Web Server Gateway Interface, WSGI (pronounced whiskey because no one wants to read that abbreviation aloud) is a Python specification that defines how web servers can communicate with Python applications so that an HTTP request gets converted into a Python function call, and the return value of the call is converted into an HTTP response. Its main purpose is to make it easy to create web applications with Python and have them work uniformly. It also has an asynchronous cousin in ASGI if you feel like your application will benefit from using an asynchronous web framework (like FastAPI).
Interface, implemented using web technologies, that exposes a functionality in a remote machine (server). By extension Web API is the exposed functionality itself.

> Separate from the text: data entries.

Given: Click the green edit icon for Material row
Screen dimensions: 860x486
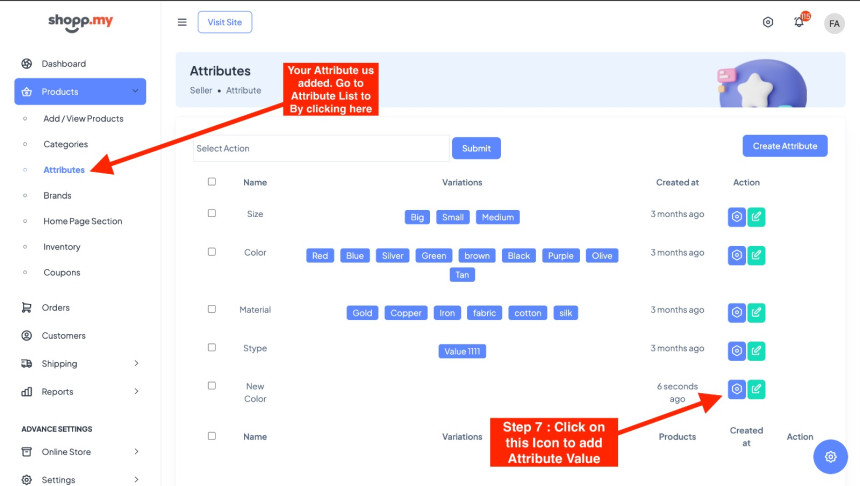Looking at the screenshot, I should tap(756, 312).
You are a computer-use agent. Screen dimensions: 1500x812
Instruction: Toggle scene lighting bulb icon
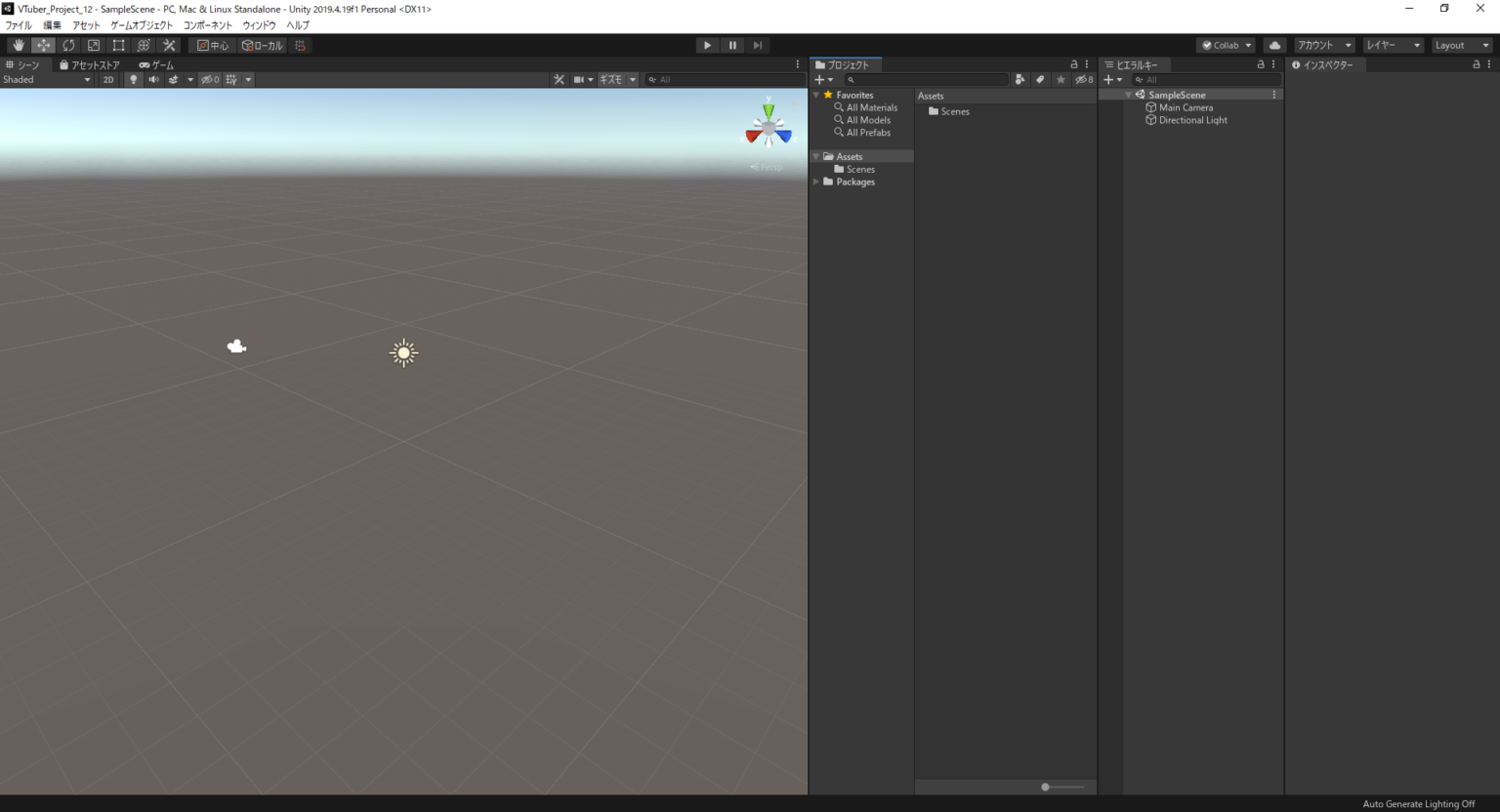click(134, 80)
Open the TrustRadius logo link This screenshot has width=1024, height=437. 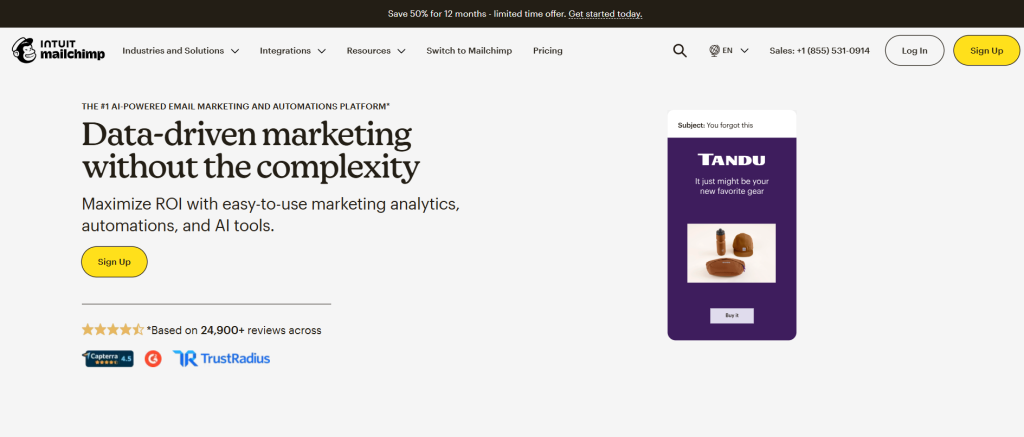coord(221,358)
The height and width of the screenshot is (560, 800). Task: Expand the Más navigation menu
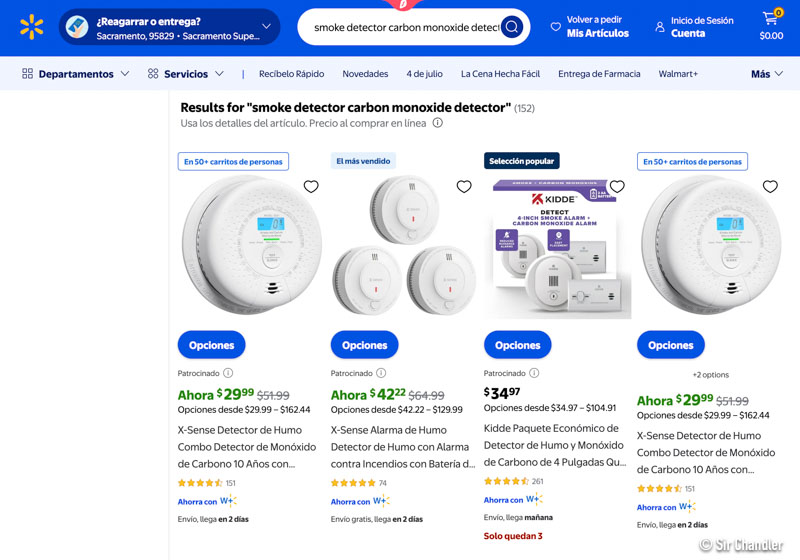(x=767, y=74)
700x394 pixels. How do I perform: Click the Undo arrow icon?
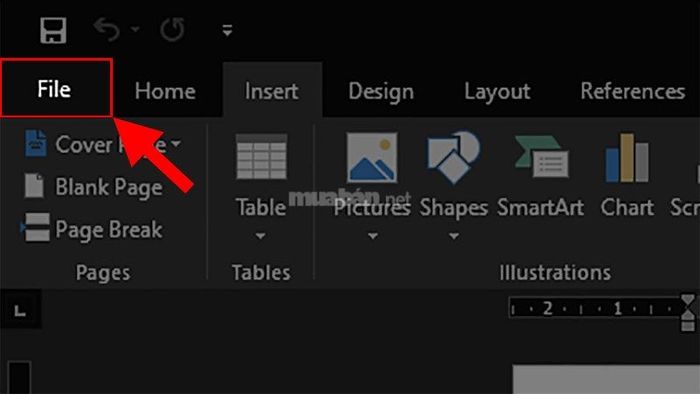[107, 29]
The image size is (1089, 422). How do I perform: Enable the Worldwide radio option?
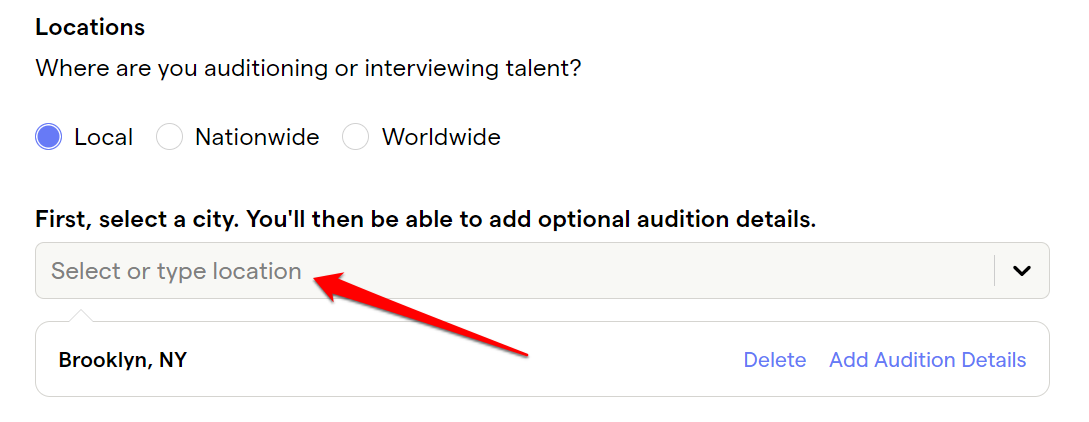[x=356, y=137]
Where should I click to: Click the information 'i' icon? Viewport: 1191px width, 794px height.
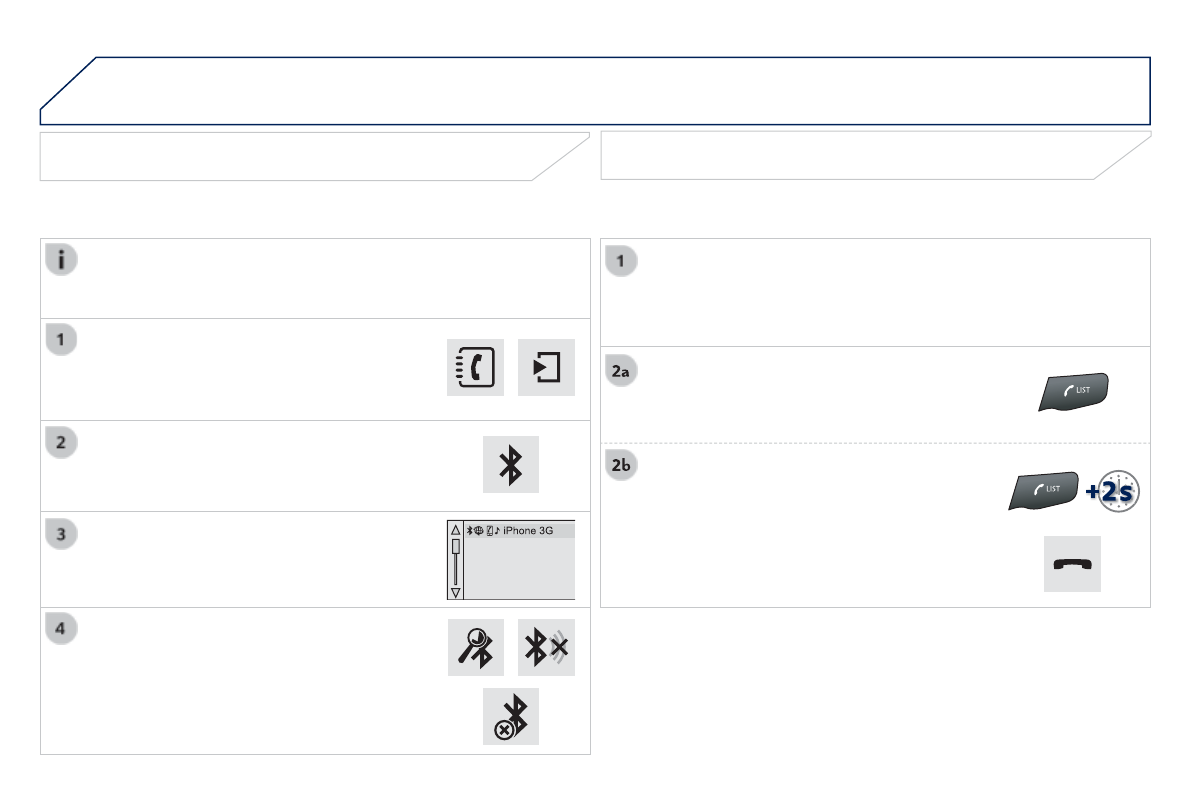pos(60,260)

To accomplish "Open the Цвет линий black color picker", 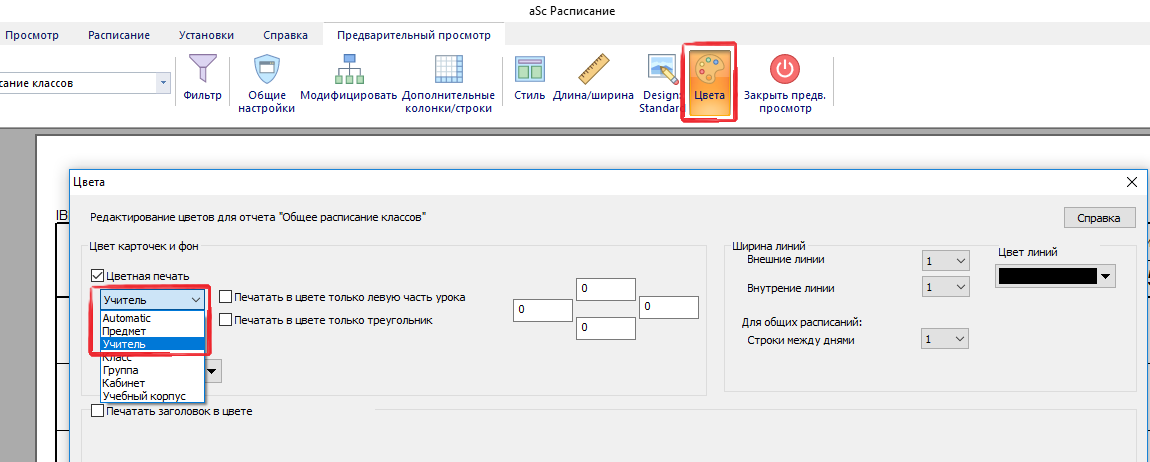I will coord(1055,275).
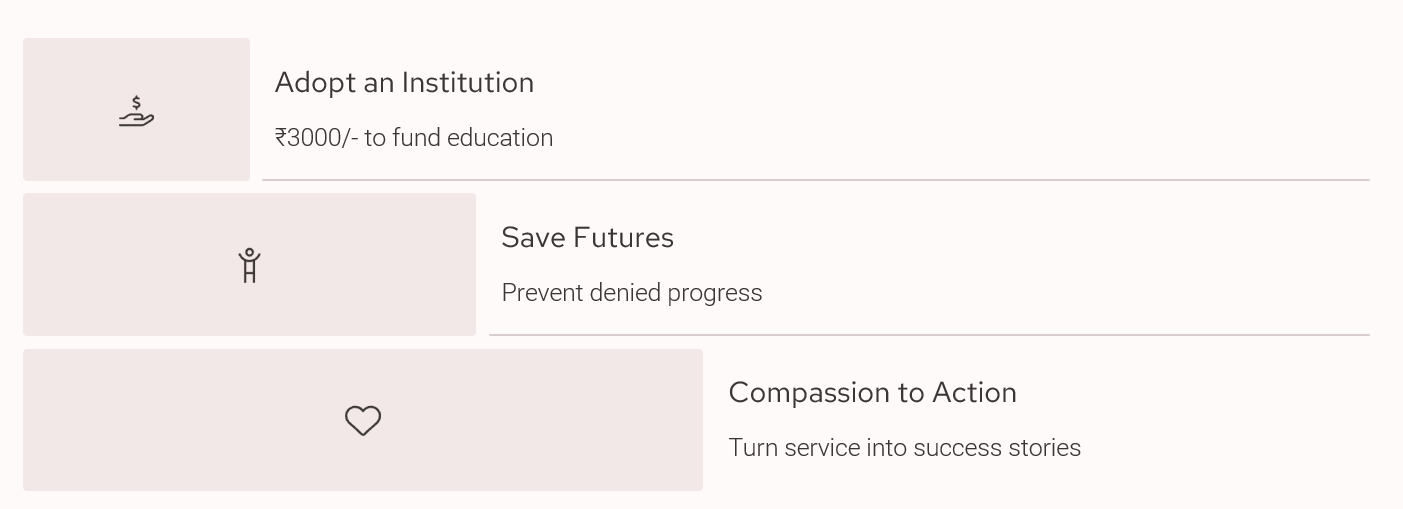Image resolution: width=1403 pixels, height=509 pixels.
Task: Click the heart outline icon
Action: click(363, 420)
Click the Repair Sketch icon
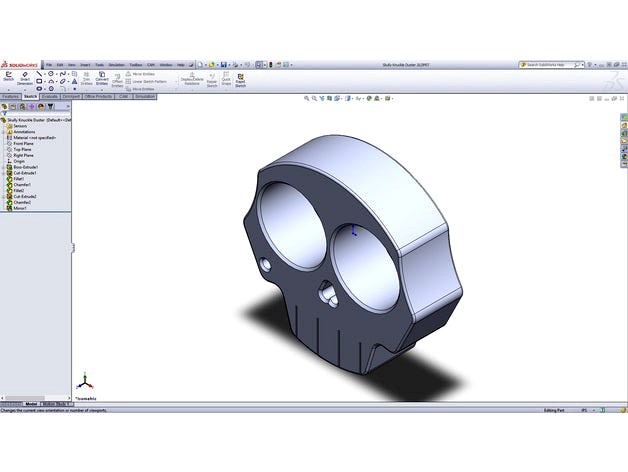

Web server is an application that listens to HTTP and HTTPS traffic, and defines how it is responded to. Typical behaviors can include serving a static file, routing the request to a web application, or routing it to another web server. Web servers can also function as load balancers that distribute traffic to multiple server nodes in order to be able to serve a higher amount of clients simultaneously. When deploying web applications behind web servers, typically the web server takes care of handling encryption, provided the application runs on the same machine as the web server. Presently, the most common web servers are Apache and NGINX.
  1. Description
  2. Example
YAML (YAML Ain't Markup Language) is a human-readable data serialization language that uses a similar object based notation as JSON but removes a lot of the "clutter" that makes JSON hard to read. Like Python, YAML uses indentation to distinguish blocks from each other, although it also supports using braces for this purpose (which, curiously enough, makes JSON valid YAML). It also removes the use of quotation characters where possible. It is one of the options for writing OpenAPI descriptions, and the one we are using on this course.